Die Stimmung in der deutschen Wirtschaft und der Eurozone ist weiterhin höchst optimistisch.
von Sven Weisenhaus
Darauf deuten der gestrige ZEW-Index und die heutigen Einkaufsmanagerindizes hin (siehe unten). Wegen dieser äußerst positiven Konjunkturdaten ist der Euro zum US-Dollar auf ein neues Trendhoch ausgebrochen (siehe grüner Pfeil im Chart). Er notiert somit auch auf einem neuen Drei-Jahres-Hoch.

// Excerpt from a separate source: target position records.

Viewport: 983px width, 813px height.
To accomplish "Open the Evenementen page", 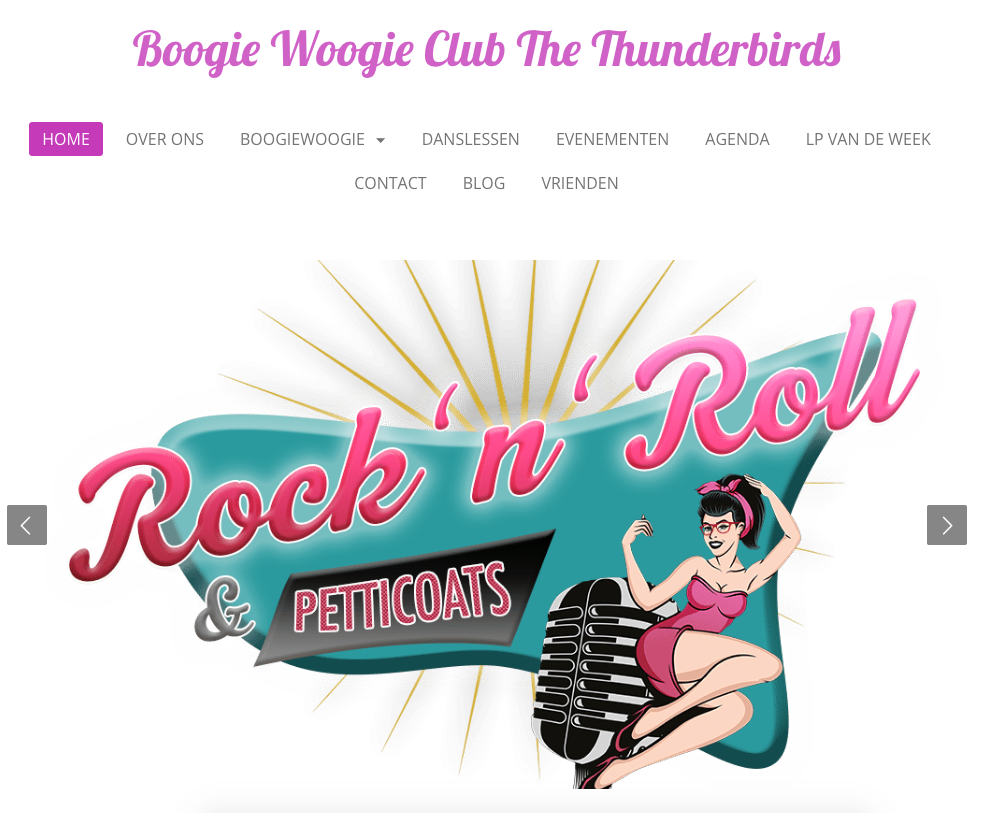I will [x=612, y=139].
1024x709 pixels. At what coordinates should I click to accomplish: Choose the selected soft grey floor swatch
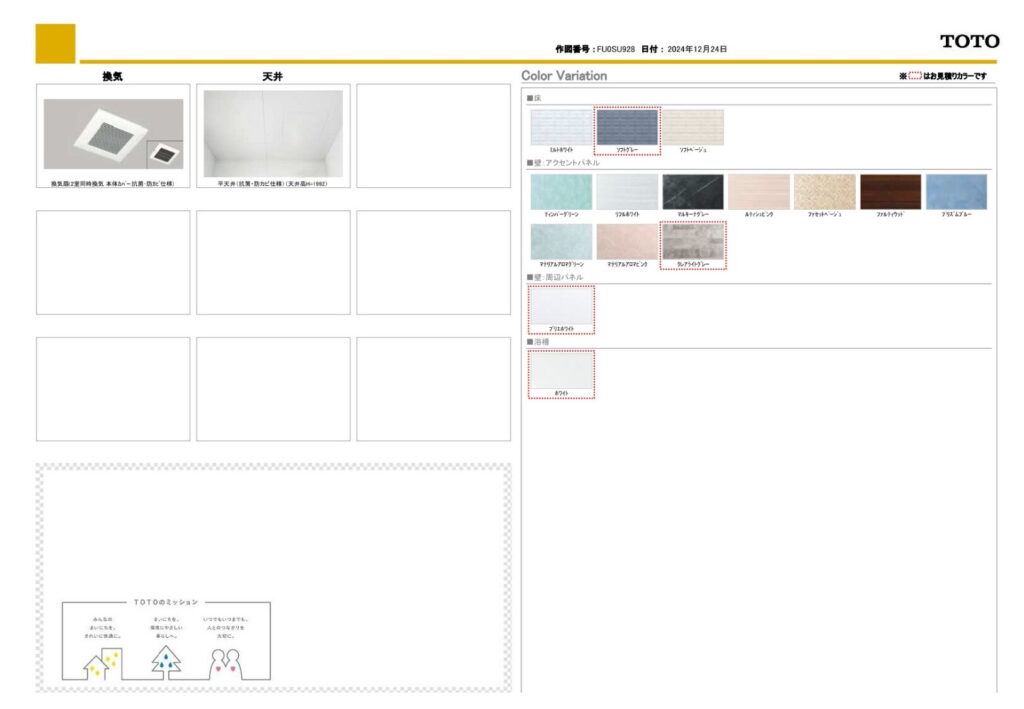coord(627,127)
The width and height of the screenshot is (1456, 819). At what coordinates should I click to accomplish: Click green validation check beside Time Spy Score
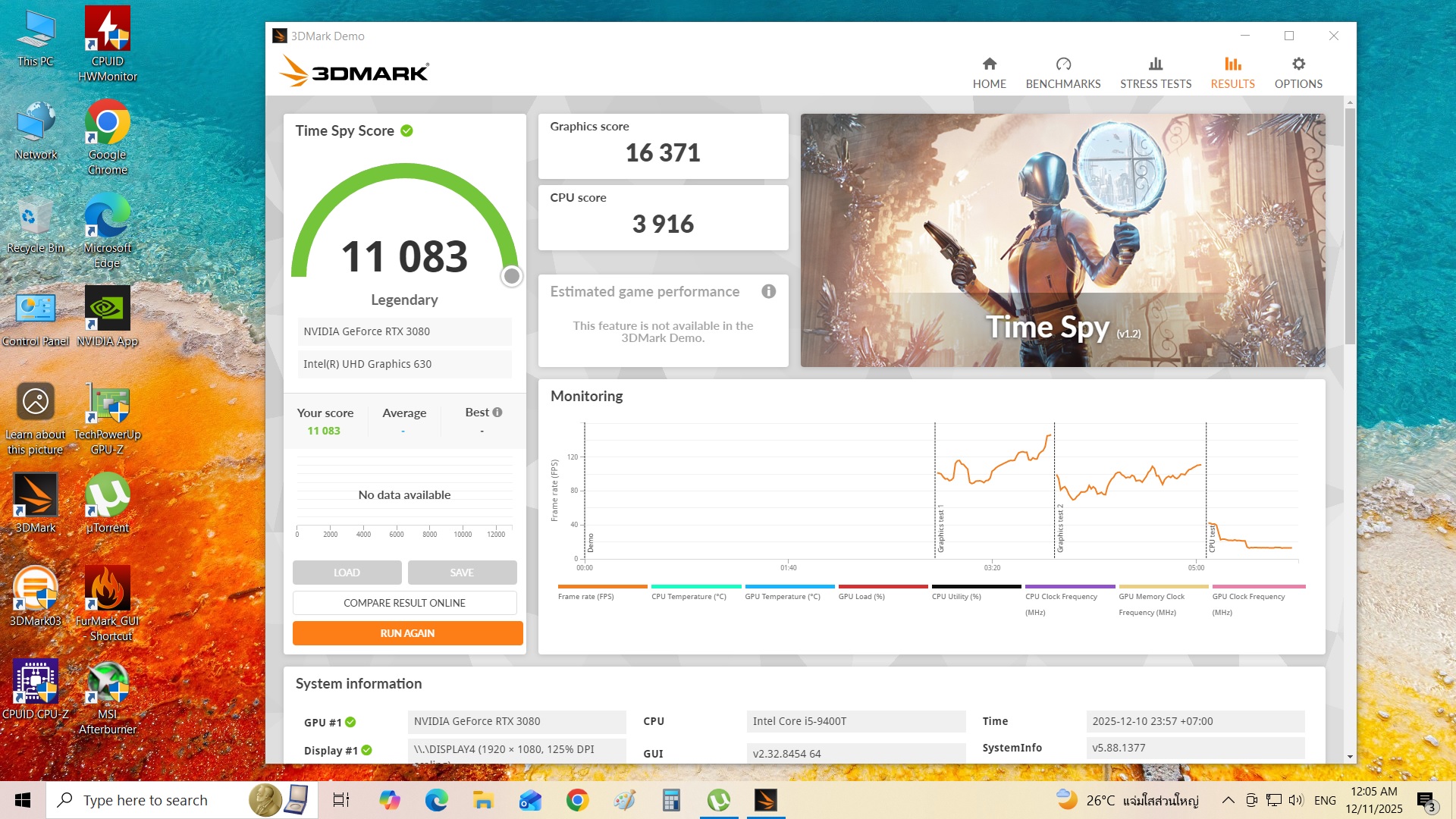pyautogui.click(x=406, y=131)
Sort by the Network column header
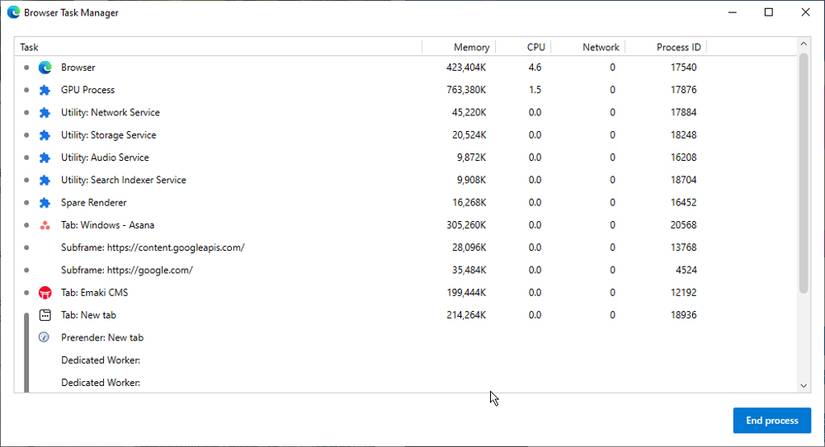Image resolution: width=825 pixels, height=447 pixels. tap(600, 47)
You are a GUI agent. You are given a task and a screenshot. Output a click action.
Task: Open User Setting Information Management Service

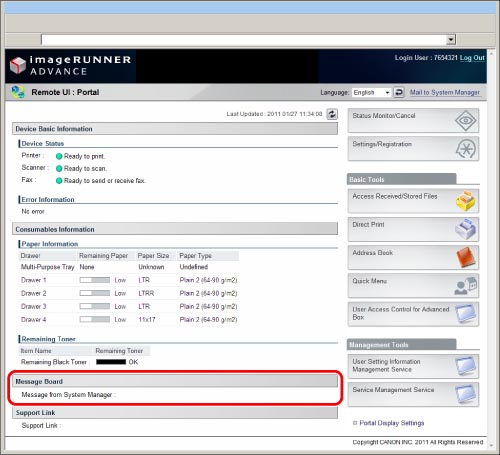413,366
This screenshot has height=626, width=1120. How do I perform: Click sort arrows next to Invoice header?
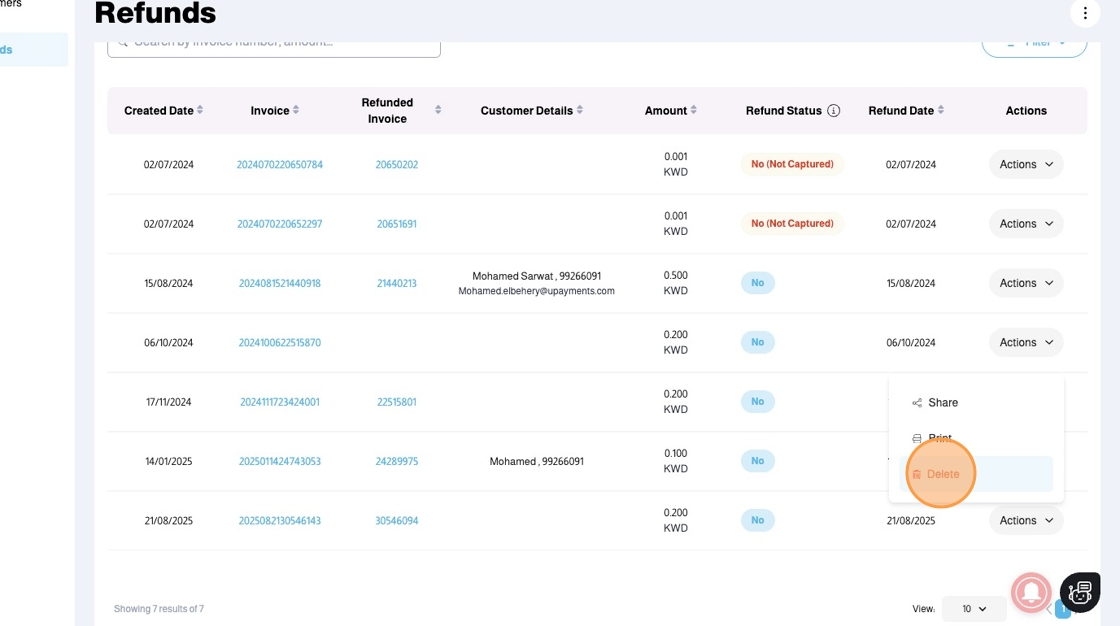click(296, 110)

Die kleine Seitwärtstendenz der vergangenen Tage (gelbe Linien) hat sich damit als kurze, trendbestätigende Konsolidierung in der intakten Aufwärtsbewegung herausgestellt. Die Bullen bleiben dadurch nach dem dynamischen Ausbruch aus der mehrmonatigen Seitwärtsbewegung (oberes gelbes Rechteck) klar im Vorteil.
Fluch und Segen der Euro-Stärke
Für alle EUR/USD-Long-Trader ist diese Kursentwicklung ein Segen. Sie können den Stopp nun bis unter die heutige Ausbruchskerze eng nachziehen und die Gewinne weiter laufen lassen. Für die Europäische Zentralbank (EZB) handelt es sich dagegen bei der Euro-Stärke um einen Fluch. Und sie wirft einen Schatten auf die morgige Zinsentscheidung.
Euro-Stärke ist schlecht für die EZB
Eigentlich ist es so langsam Zeit, die „Forward Guidance“, also den Ausblick auf die zukünftige Geldpolitik der EZB, an die aktuelle wirtschaftliche Situation anzupassen. Denn bislang hat die Notenbank noch stets auf die Möglichkeit hingewiesen, dass die Anleihekäufe bis Ende September 2018 „oder erforderlichenfalls darüber hinaus“ erfolgen sollen. Doch eine erneute Verlängerung des Kaufprogramms dürfte kaum mehr zur wirtschaftlichen Entwicklung der Eurozone passen. Deshalb sollte die entsprechende Textpassage eigentlich gestrichen werden.
Die Märkte haben Hinweise darauf aber bereits als Vorboten für eine schnellere geldpolitische Wende interpretiert und den Euro wegen der Aussicht auf höhere Zinsen steigen lassen. Dieser Anstieg belastet jedoch einerseits die europäische Exportwirtschaft (wohl nicht ganz zufällig zeigt der exportlastige DAX seit dem Euro-Ausbruch wieder eine relative Schwäche zu den US-Indizes) und drückt andererseits auf die Inflation. Letzteres, weil zu importierende Waren durch einen steigenden Euro-Kurs billiger werden. So ist zum Beispiel der Ölpreis seit Anfang November in US-Dollar um 9,5 % gestiegen, in Euro aber nur um 3 %. Und durch derartige Effekte rückt das Inflationsziel der EZB in weitere Ferne. Nach ihren Prognosen würde eine Euro-Aufwertung auf 1,36 US-Dollar die Inflationsrate um 0,6 Prozentpunkte drücken.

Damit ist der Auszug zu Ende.